Suhardiman
Rabu, 01 Oktober 2025 | 23:50 WIB
Pertemuan masyarakat Sihaporas dengan pastor. [dok Ist]
Baca 10 detik
  • Sejumlah biarawan dan biarawati mengunjungi masyarakat adat Sihaporas untuk mendengar keluhan korban penyerangan pekerja PT TPL.
  • Warga Sihaporas mengalami trauma, kehilangan akses ladang, dan kesulitan ekonomi akibat tindakan pekerja PT TPL.
  • Para pastor menilai kondisi warga sebagai bentuk penindasan serius dan menyerukan perhatian pemerintah terhadap penderitaan mereka.

 

SuaraSumut.id - Sejumlah biarawan/biarawati yang bertugas di wilayah Keuskupan Agung Medan mengunjungi masyarakat adat Sihaporas, Selasa 30 September 2025. Para pastor, suster, bruder dan frater bertemu untuk mendengar keluhan para korban penyerangan pekerja PT Toba Pulp Lestari (TPL) yang terjadi Senin 22 Agustus 2029.

Pertemuan dilakukan di rumah warga Dusun Sihaporas Aek Batu, Desa/Nagori Sihaporas, Kecamatan Pematang Sidamanik, Kabupaten Simalungun, Sumatera Utara (Sumut). Pada pertemuan itu, warga mengatakan, secara umum mereka dalam kondisi trauma, cemas campur takut pasca-penyerangan yang mengakibatkan 33 orang luka-luka dan 9 orang rawat inap di rumah sakit.

Hingga saat ini pekerja TPL menduduki lahan perladangan warga. Jalan sebagai akses untuk berladang telah dirusak, digali loban besar sepanjang bahu jalan 7 meter dan dalam sekitar 3 meter.

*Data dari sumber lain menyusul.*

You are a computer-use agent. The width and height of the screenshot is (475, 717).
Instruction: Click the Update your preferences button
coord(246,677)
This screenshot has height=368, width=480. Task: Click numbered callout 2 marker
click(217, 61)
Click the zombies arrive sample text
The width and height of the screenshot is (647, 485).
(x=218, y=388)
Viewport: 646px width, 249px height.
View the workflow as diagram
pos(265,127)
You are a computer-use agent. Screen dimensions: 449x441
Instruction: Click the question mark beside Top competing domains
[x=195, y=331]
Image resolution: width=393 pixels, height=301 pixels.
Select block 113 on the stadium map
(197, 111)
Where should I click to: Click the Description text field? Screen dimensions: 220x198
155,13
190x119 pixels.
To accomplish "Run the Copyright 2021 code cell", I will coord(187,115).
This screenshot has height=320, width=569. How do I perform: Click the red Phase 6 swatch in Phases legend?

Ketua Umum Lembaga Adat Keturunan Ompu Mamontang Laut Ambarita Sihaporas (Lamtoras), Mangitua Ambarita menyambut baik kehadiran para biarawan/biarawati datang atas nama Yayasan JPIC/KPKC (Justice, Peace and Integrity of Creation)/Keadilan, Perdamaian dan Keutuhan Ciptaan) Ordo Kapusin Provinsi Medan.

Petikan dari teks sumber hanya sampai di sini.